Rewrite the listing from its start up to and including the line with "The image size is (840, 1495).", putting "screen capture" wherever "screenshot" occurs and leaving everything else unchanged.

[DATA FOR THE TASK — start]

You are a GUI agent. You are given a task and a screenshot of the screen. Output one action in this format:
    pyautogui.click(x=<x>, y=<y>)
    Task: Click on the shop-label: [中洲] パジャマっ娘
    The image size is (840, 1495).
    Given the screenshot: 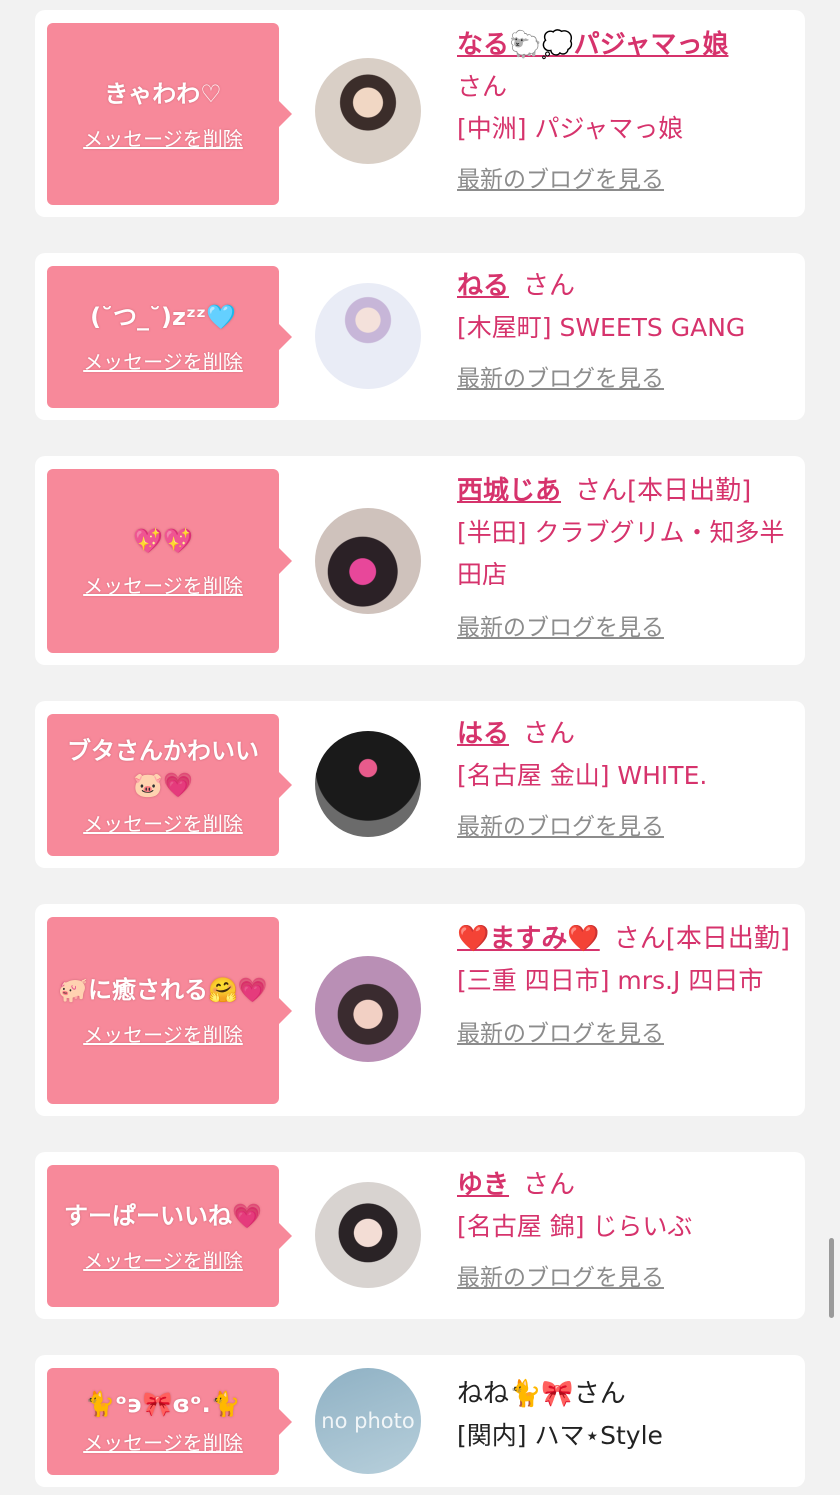 What is the action you would take?
    pyautogui.click(x=570, y=128)
    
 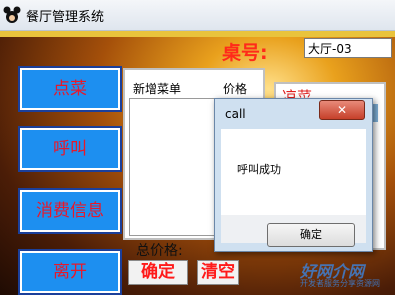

[DATA FOR THE TASK — finish]

YOUR RESPONSE:
You are a GUI agent. You are given a task and a screen capture of the screen. Output one action in this format:
    pyautogui.click(x=<x>, y=<y>)
    Task: Click on the shop-label: [中洲] パジャマっ娘
    The image size is (840, 1495).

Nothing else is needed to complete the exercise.